Swap each occurrence of "GUI agent" in the data below for "GUI assistant", and reproduce the data with nothing else changed.

** START RECORDS PROVIDED **

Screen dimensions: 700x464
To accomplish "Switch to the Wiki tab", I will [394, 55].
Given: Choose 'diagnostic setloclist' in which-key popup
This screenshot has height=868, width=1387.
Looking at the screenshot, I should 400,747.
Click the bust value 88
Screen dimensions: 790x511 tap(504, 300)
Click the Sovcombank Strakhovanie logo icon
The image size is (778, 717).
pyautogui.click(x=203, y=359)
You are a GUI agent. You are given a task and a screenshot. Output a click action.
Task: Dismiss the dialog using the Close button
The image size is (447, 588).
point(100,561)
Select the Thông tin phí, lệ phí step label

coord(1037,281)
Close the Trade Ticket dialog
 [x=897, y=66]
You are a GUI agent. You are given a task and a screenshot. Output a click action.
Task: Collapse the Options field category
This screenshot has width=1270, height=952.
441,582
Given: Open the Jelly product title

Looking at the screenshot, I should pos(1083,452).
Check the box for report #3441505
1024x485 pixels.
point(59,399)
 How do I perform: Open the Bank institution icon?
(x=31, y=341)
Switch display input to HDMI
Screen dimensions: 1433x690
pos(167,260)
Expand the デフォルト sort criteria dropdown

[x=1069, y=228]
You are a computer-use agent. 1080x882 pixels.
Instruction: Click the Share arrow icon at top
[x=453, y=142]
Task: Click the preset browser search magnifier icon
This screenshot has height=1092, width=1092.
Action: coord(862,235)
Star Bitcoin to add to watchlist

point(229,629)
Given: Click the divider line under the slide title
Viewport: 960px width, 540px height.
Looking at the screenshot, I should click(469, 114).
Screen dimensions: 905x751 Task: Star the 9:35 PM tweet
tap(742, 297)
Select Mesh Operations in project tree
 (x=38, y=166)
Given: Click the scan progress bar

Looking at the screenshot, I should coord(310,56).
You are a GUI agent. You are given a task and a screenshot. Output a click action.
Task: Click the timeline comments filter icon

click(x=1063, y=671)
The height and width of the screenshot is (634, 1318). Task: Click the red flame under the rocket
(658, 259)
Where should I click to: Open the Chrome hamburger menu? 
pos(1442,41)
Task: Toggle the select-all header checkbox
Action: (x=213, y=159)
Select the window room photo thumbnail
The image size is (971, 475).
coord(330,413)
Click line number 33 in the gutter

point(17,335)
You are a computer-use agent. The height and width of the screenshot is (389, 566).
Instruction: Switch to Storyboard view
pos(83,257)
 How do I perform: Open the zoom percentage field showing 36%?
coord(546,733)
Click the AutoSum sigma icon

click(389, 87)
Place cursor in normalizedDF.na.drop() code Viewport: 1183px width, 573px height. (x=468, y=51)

** END RECORDS PROVIDED **

-- REPLY --
Screen dimensions: 700x464
To accomplish "Switch to the Wiki tab", I will [394, 55].
Given: Choose 'diagnostic setloclist' in which-key popup
This screenshot has height=868, width=1387.
Looking at the screenshot, I should 400,747.
Click the bust value 88
Screen dimensions: 790x511 tap(504, 300)
Click the Sovcombank Strakhovanie logo icon
The image size is (778, 717).
pyautogui.click(x=203, y=359)
You are a GUI assistant. You are given a task and a screenshot. Output a click action.
Task: Dismiss the dialog using the Close button
The image size is (447, 588).
point(100,561)
Select the Thông tin phí, lệ phí step label

coord(1037,281)
Close the Trade Ticket dialog
 [x=897, y=66]
You are a GUI assistant. You are given a task and a screenshot. Output a click action.
Task: Collapse the Options field category
This screenshot has width=1270, height=952.
441,582
Given: Open the Jelly product title

Looking at the screenshot, I should pos(1083,452).
Check the box for report #3441505
1024x485 pixels.
point(59,399)
 How do I perform: Open the Bank institution icon?
(x=31, y=341)
Switch display input to HDMI
Screen dimensions: 1433x690
pos(167,260)
Expand the デフォルト sort criteria dropdown

[x=1069, y=228]
You are a computer-use agent. 1080x882 pixels.
Instruction: Click the Share arrow icon at top
[x=453, y=142]
Task: Click the preset browser search magnifier icon
This screenshot has height=1092, width=1092.
Action: coord(862,235)
Star Bitcoin to add to watchlist

point(229,629)
Given: Click the divider line under the slide title
Viewport: 960px width, 540px height.
Looking at the screenshot, I should click(469, 114).
Screen dimensions: 905x751 Task: Star the 9:35 PM tweet
tap(742, 297)
Select Mesh Operations in project tree
 (x=38, y=166)
Given: Click the scan progress bar

Looking at the screenshot, I should coord(310,56).
You are a GUI assistant. You are given a task and a screenshot. Output a click action.
Task: Click the timeline comments filter icon

click(x=1063, y=671)
The height and width of the screenshot is (634, 1318). Task: Click the red flame under the rocket
(658, 259)
Where should I click to: Open the Chrome hamburger menu? 
pos(1442,41)
Task: Toggle the select-all header checkbox
Action: (x=213, y=159)
Select the window room photo thumbnail
The image size is (971, 475).
coord(330,413)
Click line number 33 in the gutter

point(17,335)
You are a computer-use agent. The height and width of the screenshot is (389, 566).
Instruction: Switch to Storyboard view
pos(83,257)
 How do I perform: Open the zoom percentage field showing 36%?
coord(546,733)
Click the AutoSum sigma icon

click(389, 87)
Place cursor in normalizedDF.na.drop() code Viewport: 1183px width, 573px height. (x=468, y=51)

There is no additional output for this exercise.